Prevalence of genetic risk factors related with thrombophilia and hypofibrinolysis in patients with osteonecrosis of the femoral head in Poland
1 Orthopaedic and Traumatology Department, Medical University of Lublin, ul. Dr K Jaczewskiego 8, 20-954 Lublin, Poland
2 Department of Nephrology, Medical University of Lublin, ul. Dr K Jaczewskiego 8, 20-954 Lublin, Poland
BMC Musculoskeletal Disorders 2013, 14:264 doi:10.1186/1471-2474-14-264Published: 11 September 2013
The etiology of osteonecrosis of femoral head (ONFH) has not been fully elucidated. Increased intravascular coagulation and/or hypofibrinolysis have been proposed as pathogenic mechanisms. Previous reports demonstrated significant association between incidence of ONFH and polymorphisms of genes related with thrombophilia especially in Caucasian subjects. The aim of our study was to evaluate the relationship between genetic mutations leading to coagulation disorders and ONFH in Polish patients.

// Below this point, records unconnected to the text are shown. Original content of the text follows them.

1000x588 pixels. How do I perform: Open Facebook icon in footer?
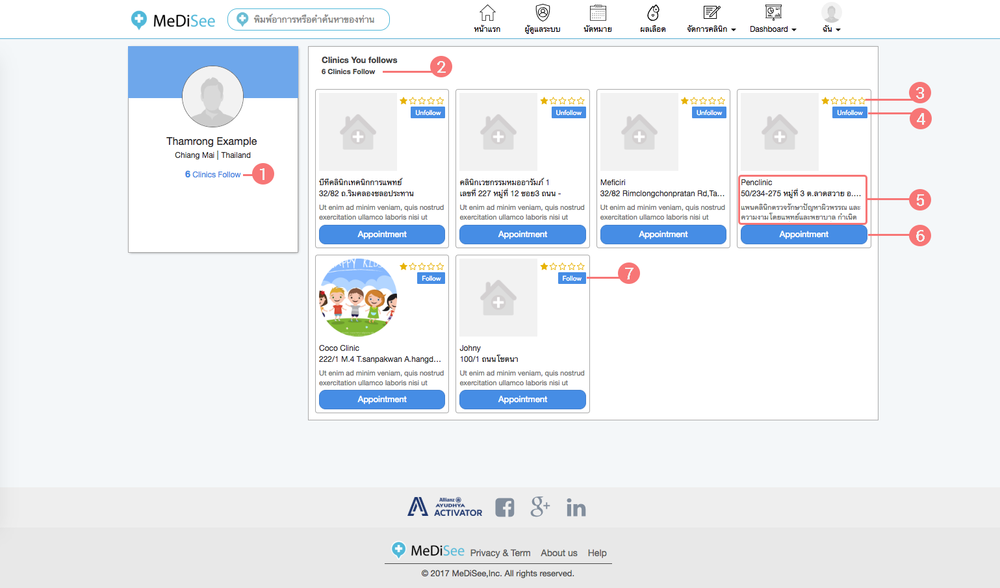click(505, 507)
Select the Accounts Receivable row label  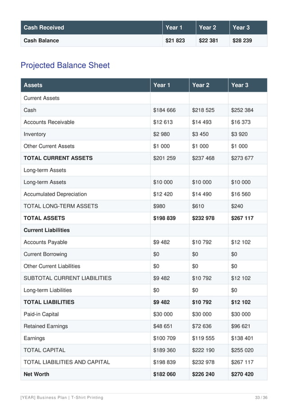[x=49, y=122]
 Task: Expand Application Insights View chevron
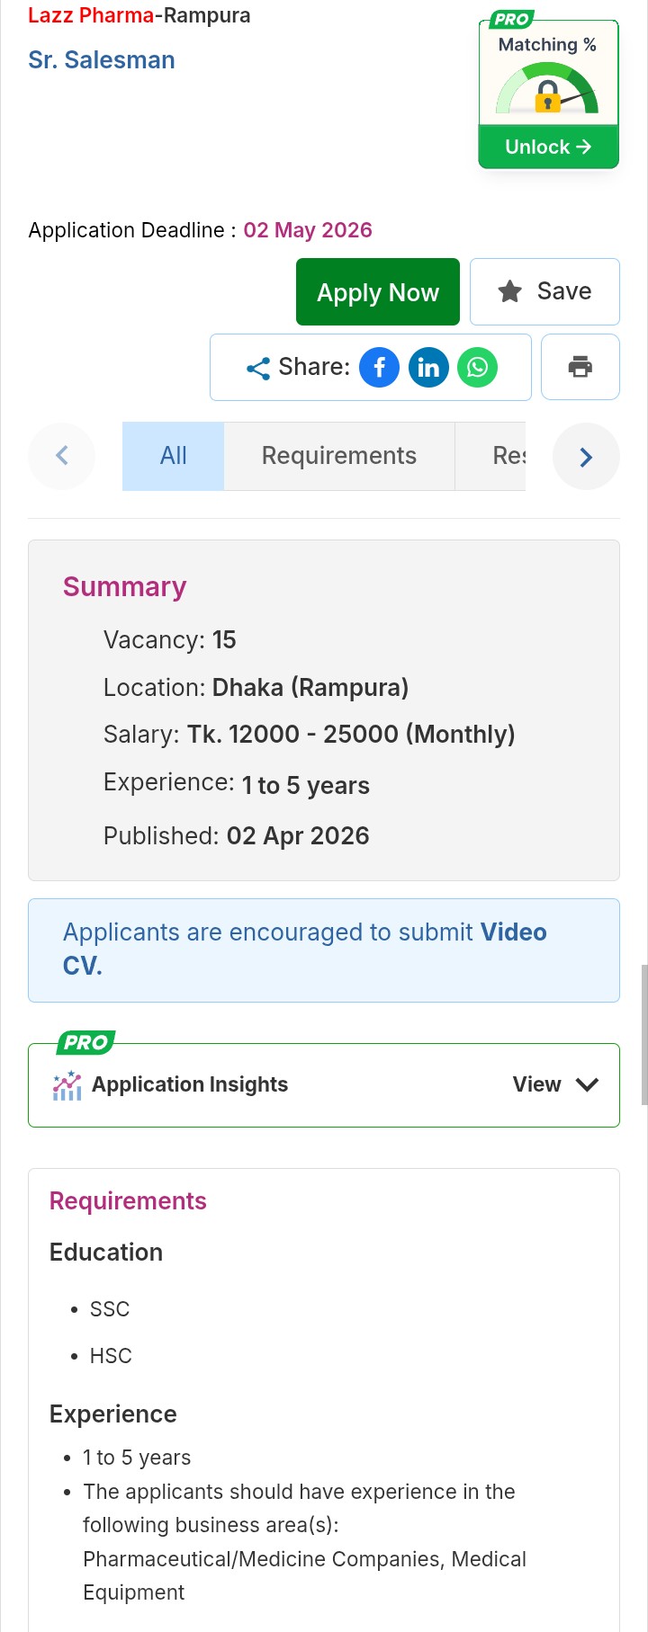point(587,1084)
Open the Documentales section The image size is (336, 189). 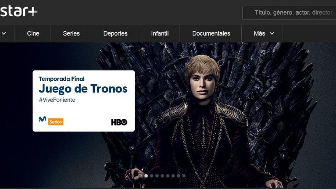click(211, 34)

We have investigated the frequencies of four markers among 68 unrelated individuals with clinically and radiographically documented ONFH and among 100 healthy unrelated blood donors in Eastern part of Poland. The three genes were involved in thrombophilia: factor V Leiden (G1691A), prothrombin (G20210A), Methylenetetrahydrofolate Reductase (MTHFR C677T) and one in hypofibrinolysis: Tissue Plasminogen Activator (PLAT TPA25 I/D). The samples were genotyped with polymerase chain reaction followed by restriction enzyme analysis for the restriction fragment length polymorphisms. The allele and genotype frequencies were analyzed in the relation to ONFH etiology (idiopathic and secondary), gender, age (patients younger or older than 50 years) and the number of affected joints (unilateral or bilateral ONFH).

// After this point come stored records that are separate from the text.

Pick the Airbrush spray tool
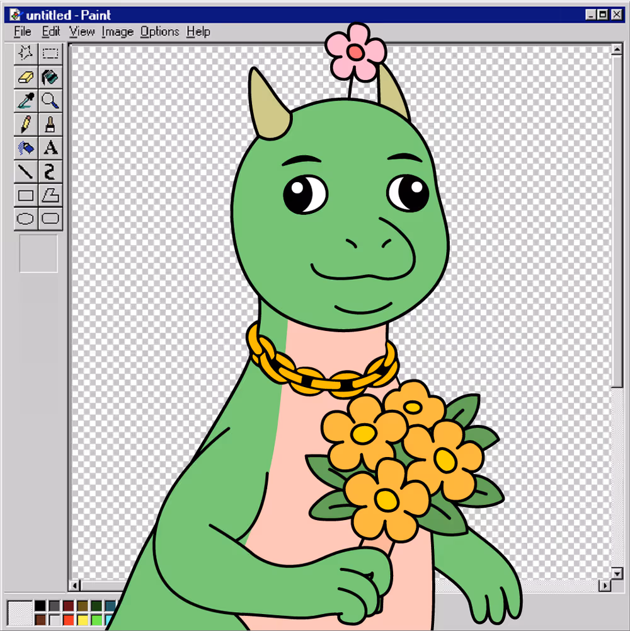This screenshot has width=630, height=631. point(26,148)
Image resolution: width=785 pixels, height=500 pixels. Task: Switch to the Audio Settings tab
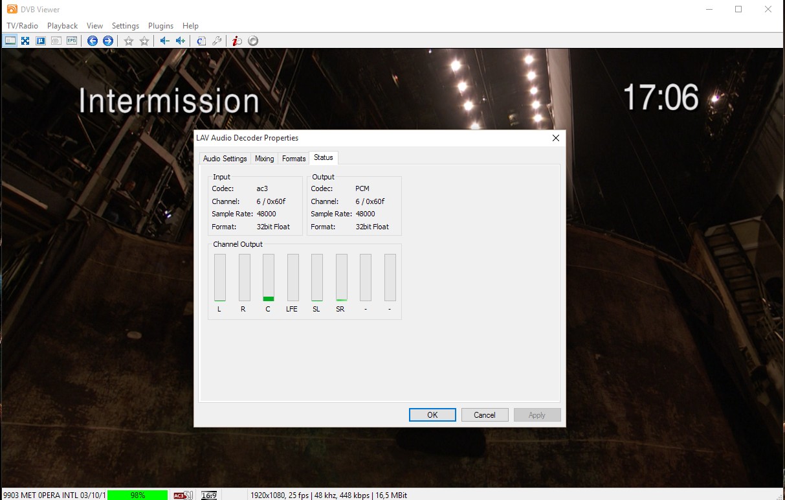[x=225, y=159]
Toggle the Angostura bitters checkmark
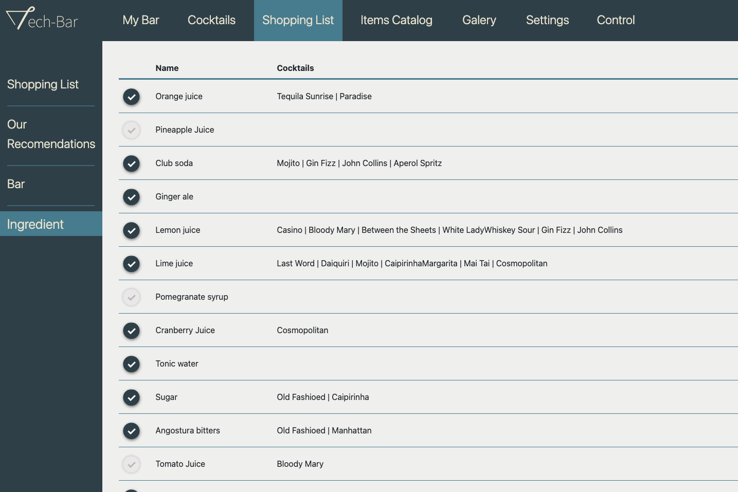Viewport: 738px width, 492px height. pos(132,431)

No significant difference in allele frequencies between patients and control groups were observed in genes involved in thrombophilia. We have found a statistically significant increased frequency of D allele of PLAT TPA 25 I/D polymorphism between the entire group of patients with ONFH and controls (p=0,026, OR=1,54, CI 0,99-2,4). D allele frequency was also significantly increased in patients with primary ONFH (p=0,009, OR=1,81 CI 1,1-3,01), in males (p= 0,013; OR 1,74; 95% CIs 1,08-2,78), patients older than 50 years (p= 0,018, OR= 2,04; 95% CIs 1,09-3,82) and in cases with bilateral ONFH (p= 0,01; OR= 1,92; 95% CIs 1,13-3,27) (Table 9). The differences in DD homozygous genotype frequency were statistically significant for patients with idiopathic ONFH compared with control group (p=0,023, OR=2,75, CI 0,99-7,9) and in cases of bilateral ONFH (p=0,034; OR 3,12; 95% CIs 1,06-9,18) (Table 10). The frequencies of ID heterozygous genotype were statistically significantly higher in entire group of patients with ONFH (p=0,004 OR 2,71; 95% CIs 1,32-5,57), idiopathic ONFH (p= 0,01; OR 2,91; 95% CIs 1,24-6,87), males (p=0,0007; OR 3,75; 95% CIs 1,67-8,42), patients older than 50 years (p=0,001; OR 6,89; 95% CIs 1,87-25,84) and in cases with bilateral ONFH (p=0,009; OR 3,19; 95% CIs 1,26-8,03).
The results suggest that inherited hypofibrinolysis is a risk factor of idiopathic ONFH in Polish population.